[START OF Document segment]

Map Tablespace Placement to Available Nodes

Tablespaces in YugabyteDB provide a way to control how and where data is stored across a distributed cluster.

By defining tablespaces with specific placement policies, users can determine the regions, zones, or nodes where tables and indexes should reside. This enables better control over data locality, fault tolerance, and performance, especially in geo-distributed environments.

Imagine a YugabyteDB cluster with nodes spread across three distinct regions:

				
					yugabyte=# SELECT host, cloud, region, zone FROM yb_servers() ORDER BY cloud, region, zone;
   host    | cloud |  region   |    zone
-----------+-------+-----------+------------
 127.0.0.1 | aws   | us-east-1 | us-east-1a
 127.0.0.4 | aws   | us-east-1 | us-east-1b
 127.0.0.7 | aws   | us-east-1 | us-east-1c
 127.0.0.2 | aws   | us-east-2 | us-east-2a
 127.0.0.5 | aws   | us-east-2 | us-east-2b
 127.0.0.8 | aws   | us-east-2 | us-east-2c
 127.0.0.3 | aws   | us-west-2 | us-west-2a
 127.0.0.6 | aws   | us-west-2 | us-west-2b
 127.0.0.9 | aws   | us-west-2 | us-west-2c
(9 rows)
				
			

We’ll create a distinct tablespace for each region, enabling us to geo-locate specific tables to individual regions for better data locality and enhanced performance.

				
					yugabyte=# CREATE TABLESPACE us_east_1_ts WITH (
yugabyte(#   replica_placement='{"num_replicas": 3, "placement_blocks":
yugabyte'#     [{"cloud":"aws","region":"us-east-1","zone":"us-east-1a","min_num_replicas":1,"leader_preference":1},
yugabyte'#      {"cloud":"aws","region":"us-east-1","zone":"us-east-1b","min_num_replicas":1,"leader_preference":1},
yugabyte'#      {"cloud":"aws","region":"us-east-1","zone":"us-east-1c","min_num_replicas":1,"leader_preference":1}]}'
yugabyte(#   );
CREATE TABLESPACE

yugabyte=# CREATE TABLESPACE us_east_2_ts WITH (
yugabyte(#   replica_placement='{"num_replicas": 3, "placement_blocks":
yugabyte'#     [{"cloud":"aws","region":"us-east-2","zone":"us-east-2a","min_num_replicas":1,"leader_preference":1},
yugabyte'#      {"cloud":"aws","region":"us-east-2","zone":"us-east-2b","min_num_replicas":1,"leader_preference":1},
yugabyte'#      {"cloud":"aws","region":"us-east-2","zone":"us-east-2c","min_num_replicas":1,"leader_preference":1}]}'
yugabyte(#   );
CREATE TABLESPACE

yugabyte=# CREATE TABLESPACE us_west_2_ts WITH (
yugabyte(#   replica_placement='{"num_replicas": 3, "placement_blocks":
yugabyte'#     [{"cloud":"aws","region":"us-west-2","zone":"us-west-2a","min_num_replicas":1,"leader_preference":1},
yugabyte'#      {"cloud":"aws","region":"us-west-2","zone":"us-west-2b","min_num_replicas":1,"leader_preference":1},
yugabyte'#      {"cloud":"aws","region":"us-west-2","zone":"us-west-2c","min_num_replicas":1,"leader_preference":1}]}'
yugabyte(#   );
CREATE TABLESPACE
				
			

In the previous tip, Extract Tablespace Placement Details via a Database View, we saw how to generate a clean, table-like view of tablespace details. In today’s tip, we’ll build on that concept by mapping the tablespace placement details to the corresponding nodes in the cluster.

[END OF Document segment]

**What is required:**
According to the tablespace placement page, across which three regions are the example cluster's nodes spread?

[START OF Record list]

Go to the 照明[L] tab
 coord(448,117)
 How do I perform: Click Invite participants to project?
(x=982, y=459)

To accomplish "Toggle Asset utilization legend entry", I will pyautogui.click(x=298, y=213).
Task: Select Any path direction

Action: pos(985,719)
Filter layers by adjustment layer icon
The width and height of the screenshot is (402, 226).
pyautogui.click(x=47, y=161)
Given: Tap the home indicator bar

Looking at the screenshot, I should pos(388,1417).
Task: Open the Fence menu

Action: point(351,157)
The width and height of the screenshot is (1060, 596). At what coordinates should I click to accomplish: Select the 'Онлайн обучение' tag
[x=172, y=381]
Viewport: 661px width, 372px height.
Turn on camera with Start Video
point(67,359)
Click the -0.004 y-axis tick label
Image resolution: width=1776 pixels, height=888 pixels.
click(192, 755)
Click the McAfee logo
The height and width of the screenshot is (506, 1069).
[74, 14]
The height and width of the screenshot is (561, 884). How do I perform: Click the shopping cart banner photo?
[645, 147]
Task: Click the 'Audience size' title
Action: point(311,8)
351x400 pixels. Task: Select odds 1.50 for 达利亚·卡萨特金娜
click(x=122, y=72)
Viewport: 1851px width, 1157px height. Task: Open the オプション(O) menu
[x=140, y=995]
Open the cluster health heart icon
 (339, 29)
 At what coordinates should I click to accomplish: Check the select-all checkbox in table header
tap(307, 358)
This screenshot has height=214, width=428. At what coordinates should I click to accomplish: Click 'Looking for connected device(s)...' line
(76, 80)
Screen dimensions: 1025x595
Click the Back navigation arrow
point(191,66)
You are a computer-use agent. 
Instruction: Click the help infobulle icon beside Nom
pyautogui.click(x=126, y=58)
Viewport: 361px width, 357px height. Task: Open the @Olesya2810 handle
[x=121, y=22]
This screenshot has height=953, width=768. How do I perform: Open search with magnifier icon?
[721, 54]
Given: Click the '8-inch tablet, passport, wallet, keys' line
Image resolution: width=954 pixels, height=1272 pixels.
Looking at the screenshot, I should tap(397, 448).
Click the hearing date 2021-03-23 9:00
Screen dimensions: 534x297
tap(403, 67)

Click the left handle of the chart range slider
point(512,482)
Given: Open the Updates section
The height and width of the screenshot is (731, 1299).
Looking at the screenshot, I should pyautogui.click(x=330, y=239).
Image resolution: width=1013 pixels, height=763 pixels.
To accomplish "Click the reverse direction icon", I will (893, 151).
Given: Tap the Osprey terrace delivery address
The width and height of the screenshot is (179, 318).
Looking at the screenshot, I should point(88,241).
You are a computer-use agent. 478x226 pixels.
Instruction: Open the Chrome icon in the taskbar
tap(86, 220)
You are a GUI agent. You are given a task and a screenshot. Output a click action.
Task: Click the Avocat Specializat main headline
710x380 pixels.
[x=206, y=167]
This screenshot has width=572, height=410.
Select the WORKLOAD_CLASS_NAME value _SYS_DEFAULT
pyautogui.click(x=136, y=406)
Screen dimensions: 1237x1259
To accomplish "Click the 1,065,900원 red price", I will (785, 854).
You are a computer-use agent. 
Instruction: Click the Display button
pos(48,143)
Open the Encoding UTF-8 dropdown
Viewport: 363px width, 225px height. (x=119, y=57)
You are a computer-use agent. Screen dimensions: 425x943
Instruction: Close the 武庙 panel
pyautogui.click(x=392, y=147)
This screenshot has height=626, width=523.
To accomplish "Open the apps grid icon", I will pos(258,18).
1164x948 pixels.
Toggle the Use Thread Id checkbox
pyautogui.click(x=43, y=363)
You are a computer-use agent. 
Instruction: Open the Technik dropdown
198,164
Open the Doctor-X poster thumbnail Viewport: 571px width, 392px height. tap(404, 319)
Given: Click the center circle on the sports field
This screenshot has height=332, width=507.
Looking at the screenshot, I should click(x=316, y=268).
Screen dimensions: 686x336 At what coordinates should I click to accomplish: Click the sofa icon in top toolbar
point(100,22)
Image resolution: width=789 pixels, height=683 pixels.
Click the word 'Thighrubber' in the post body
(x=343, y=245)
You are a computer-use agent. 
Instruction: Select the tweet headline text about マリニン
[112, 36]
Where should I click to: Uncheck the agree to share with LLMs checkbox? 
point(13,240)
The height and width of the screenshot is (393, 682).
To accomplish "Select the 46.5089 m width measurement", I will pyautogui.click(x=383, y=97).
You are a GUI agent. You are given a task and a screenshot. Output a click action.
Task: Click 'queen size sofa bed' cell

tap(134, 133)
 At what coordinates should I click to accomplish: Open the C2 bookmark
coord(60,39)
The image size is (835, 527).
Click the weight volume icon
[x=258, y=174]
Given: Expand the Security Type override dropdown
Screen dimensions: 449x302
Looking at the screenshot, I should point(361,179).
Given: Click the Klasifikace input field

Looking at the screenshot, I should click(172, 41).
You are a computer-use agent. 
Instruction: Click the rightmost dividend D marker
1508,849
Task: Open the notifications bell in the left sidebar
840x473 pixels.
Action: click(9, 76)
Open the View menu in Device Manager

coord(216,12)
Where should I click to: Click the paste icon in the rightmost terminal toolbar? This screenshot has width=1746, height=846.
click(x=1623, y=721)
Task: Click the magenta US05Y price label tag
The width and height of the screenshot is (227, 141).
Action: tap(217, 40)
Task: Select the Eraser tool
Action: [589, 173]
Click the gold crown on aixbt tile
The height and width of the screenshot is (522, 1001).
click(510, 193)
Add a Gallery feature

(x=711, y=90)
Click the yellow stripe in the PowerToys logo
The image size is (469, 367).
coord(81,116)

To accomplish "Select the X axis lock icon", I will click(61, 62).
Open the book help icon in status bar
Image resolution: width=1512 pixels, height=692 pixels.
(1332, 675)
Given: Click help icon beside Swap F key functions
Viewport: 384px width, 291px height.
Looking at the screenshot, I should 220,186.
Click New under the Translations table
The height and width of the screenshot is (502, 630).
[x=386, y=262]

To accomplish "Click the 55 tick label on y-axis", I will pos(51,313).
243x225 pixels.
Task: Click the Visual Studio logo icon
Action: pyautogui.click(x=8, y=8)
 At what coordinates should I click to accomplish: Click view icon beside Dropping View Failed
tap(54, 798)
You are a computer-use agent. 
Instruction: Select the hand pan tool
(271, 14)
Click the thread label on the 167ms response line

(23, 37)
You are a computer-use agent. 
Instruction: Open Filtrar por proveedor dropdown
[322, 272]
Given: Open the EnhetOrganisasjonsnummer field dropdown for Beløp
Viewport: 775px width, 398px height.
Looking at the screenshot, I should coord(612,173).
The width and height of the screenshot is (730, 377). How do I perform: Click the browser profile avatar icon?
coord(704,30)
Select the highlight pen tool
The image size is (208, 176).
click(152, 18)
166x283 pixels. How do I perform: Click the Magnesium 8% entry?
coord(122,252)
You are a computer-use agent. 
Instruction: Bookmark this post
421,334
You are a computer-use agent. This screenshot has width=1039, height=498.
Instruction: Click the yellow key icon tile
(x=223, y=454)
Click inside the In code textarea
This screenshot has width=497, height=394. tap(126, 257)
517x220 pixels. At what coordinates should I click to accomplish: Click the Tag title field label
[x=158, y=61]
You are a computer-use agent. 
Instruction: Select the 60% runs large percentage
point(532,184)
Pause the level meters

[END OF Record list]

**Full response:**
us-east-1, us-east-2, and us-west-2